Procedure syntax and functional descriptions (create)
The transport switch replaces the two functions that were formerly used to create a new rpc_clnt, xprt_create_proto and rpc_create_client, with a single function call that hides the details of the transport from RPC applications.
To create a new rpc_clnt structure, an application will fill in this structure, and pass it to the new rpc_create function:
struct rpc_create_args { int protocol; struct sockaddr *address; size_t addrsize; struct rpc_timeout *timeout; char *servername; struct rpc_program *program; u32 version; rpc_authflavor_t authflavor; unsigned long behavior; };
This structure contains all the same parameters that the xprt_create_proto and rpc_create_client function calls used. In addition, a "behavior" field contains bits that enable specific behaviors in the new rpc_clnt instance.

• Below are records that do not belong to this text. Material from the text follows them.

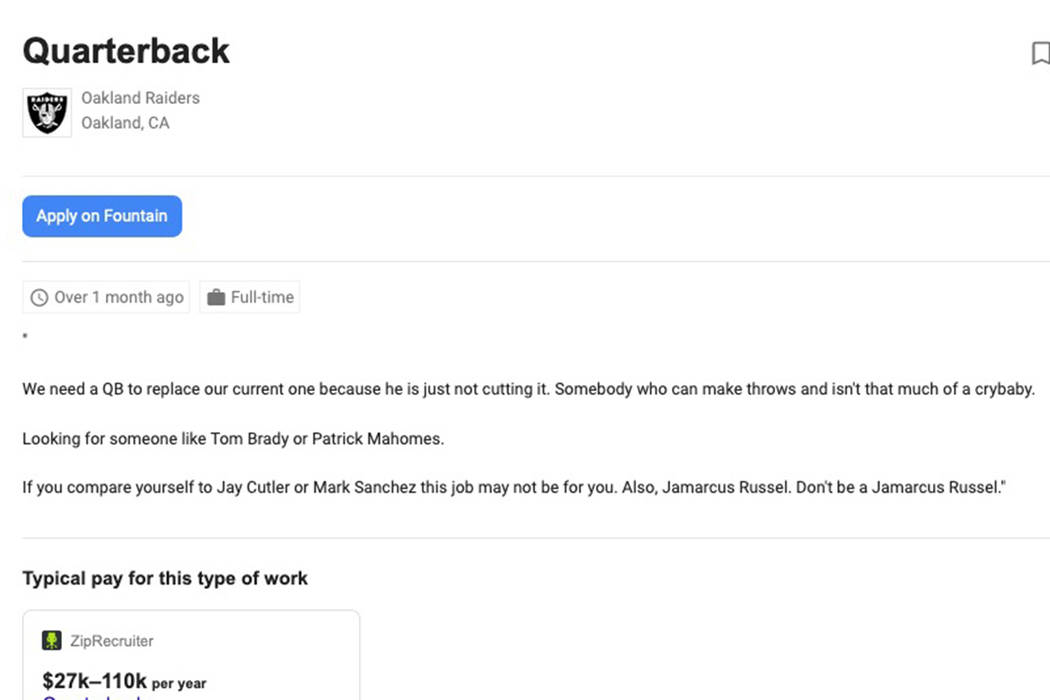Click the per year text beside the salary

[x=179, y=684]
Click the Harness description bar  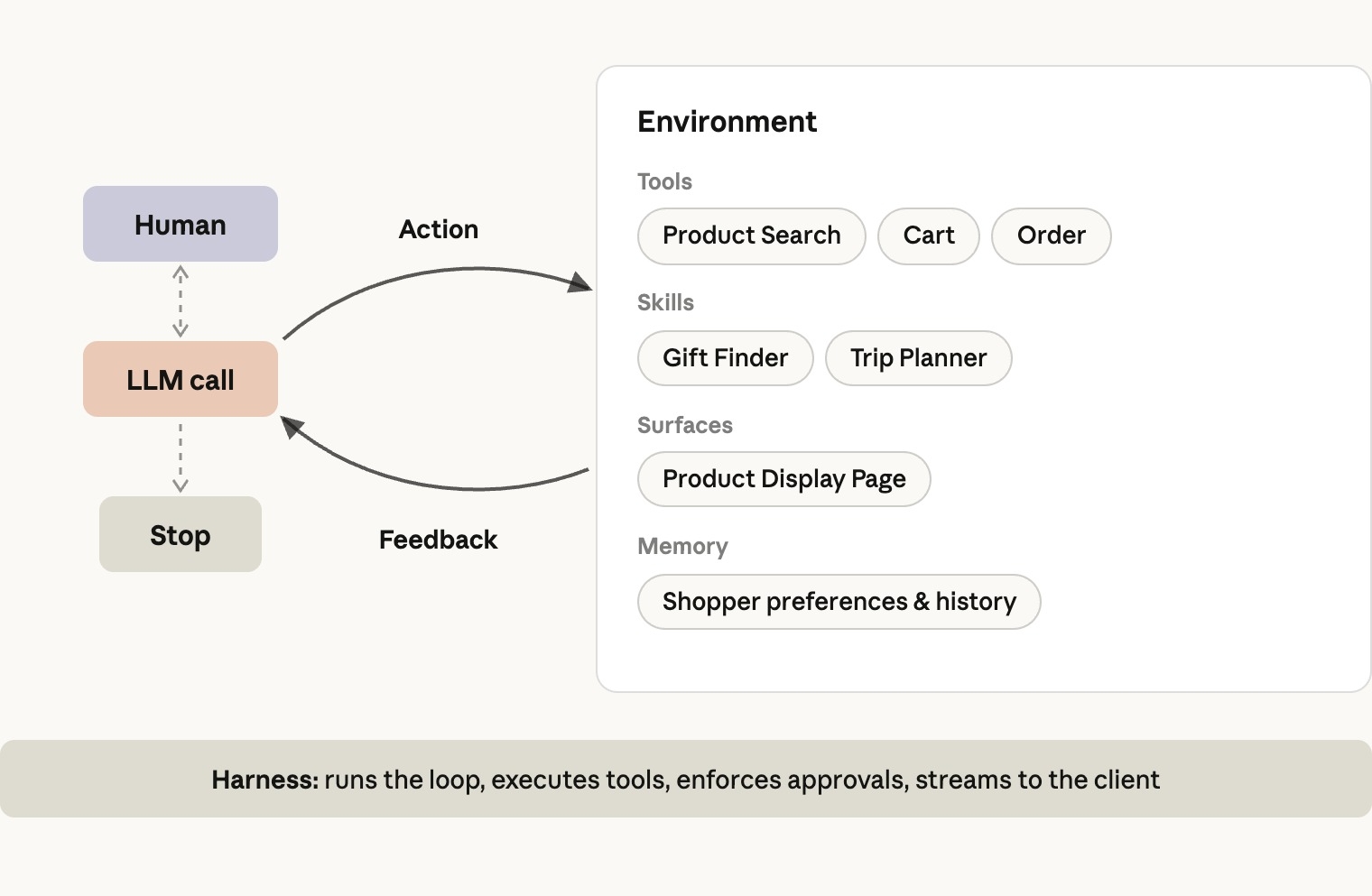686,779
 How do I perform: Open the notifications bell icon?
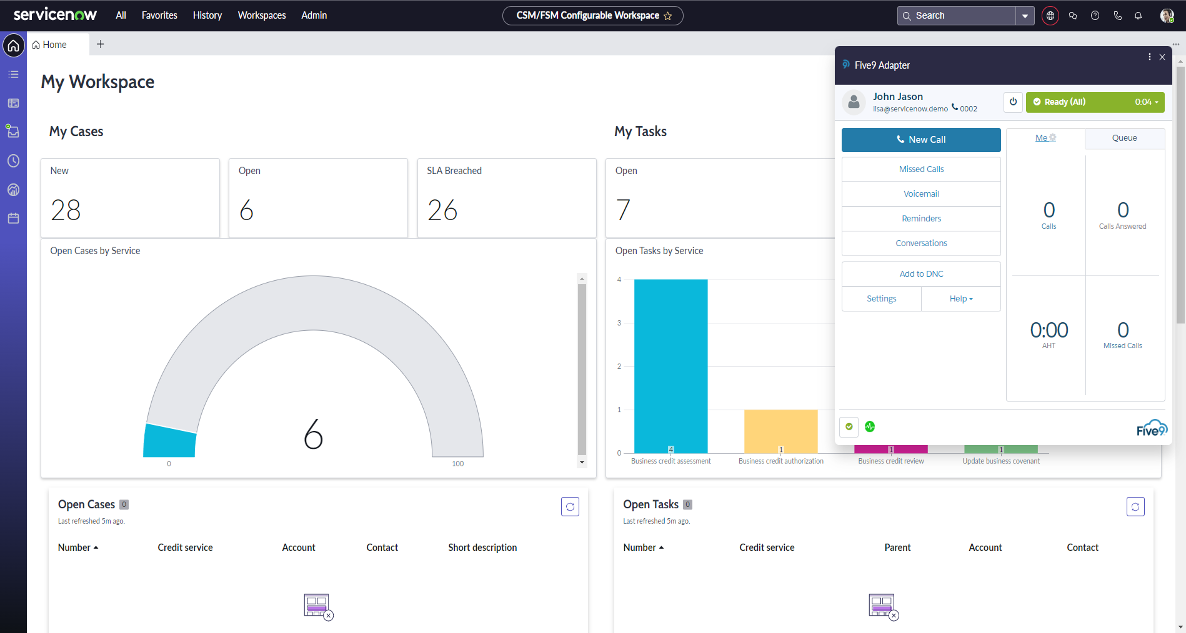tap(1138, 16)
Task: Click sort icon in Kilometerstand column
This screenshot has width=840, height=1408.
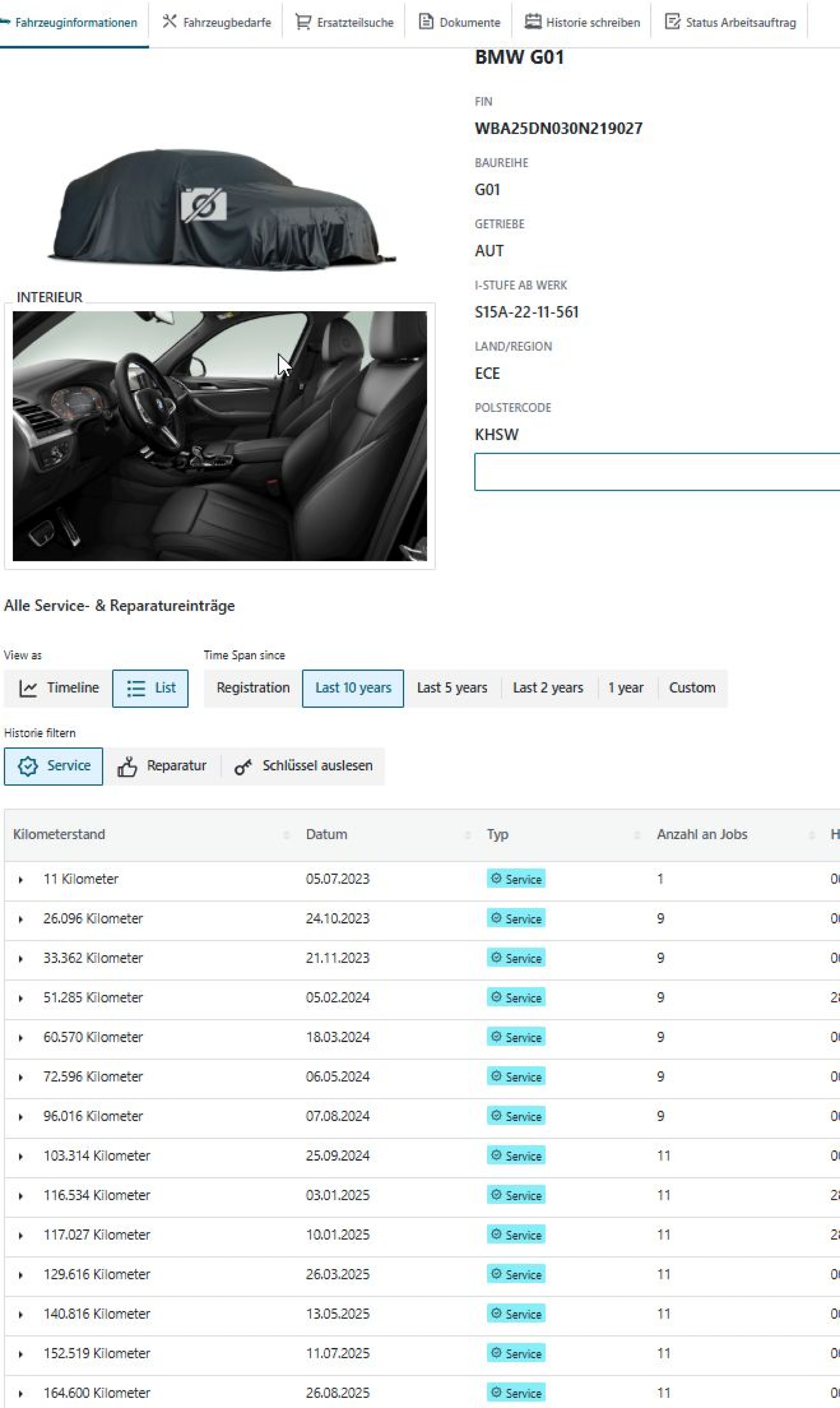Action: coord(286,835)
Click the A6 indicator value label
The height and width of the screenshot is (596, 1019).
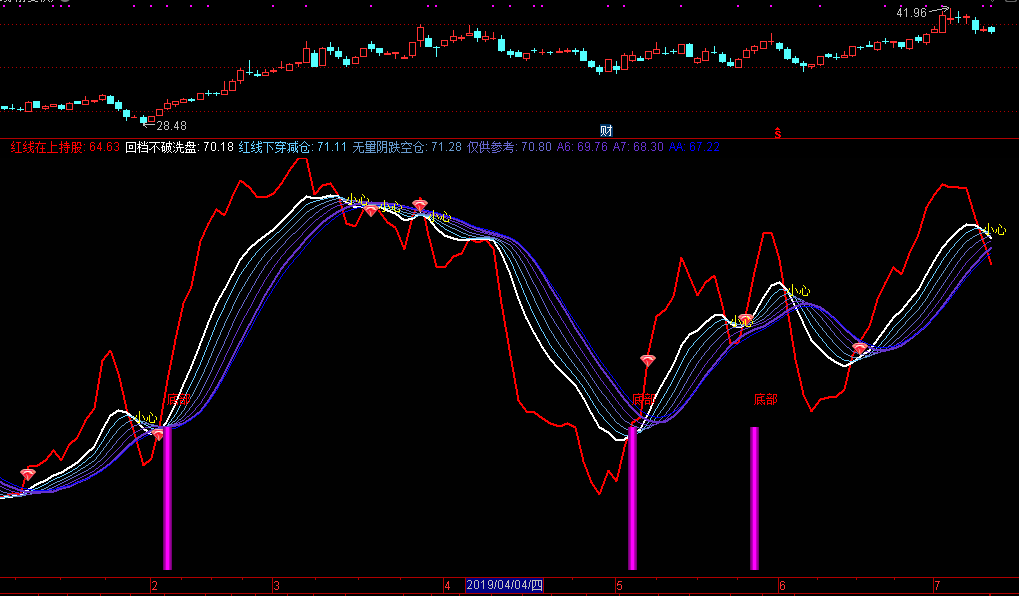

#define RPC_CLNT_SOFTRTRY (1UL << 0) #define RPC_CLNT_INTR (1UL << 1) #define RPC_CLNT_CHATTY (1UL << 2) #define RPC_CLNT_AUTOBIND (1UL << 3) #define RPC_CLNT_DROPPRIV (1UL << 4) #define RPC_CLNT_ONESHOT (1UL << 5) #define RPC_CLNT_RESVPORT (1UL << 6)
int rpc_create(struct rpc_create_args *); This function is invoked by applications to create a new rpc_clnt structure. The function takes a single argument: the address of the rpc_create_args structure that provides the parameters for the new rpc_clnt instance. This function is called from a user process context, so it may sleep. It does not depend on any external locks being held.
Conclusion
With the implementation of an RPC transport switch, we hope to facilitate the introduction of significant new technolgy into the Linux kernel RPC implementation. Not only will the RPC transport switch enable new transport technologies such as high performance TCP offload, but it will ease enhancements such as multiple sockets per client-server pair, the elimination of the RPC slot table, and the removal of the global kernel lock from the RPC client and server.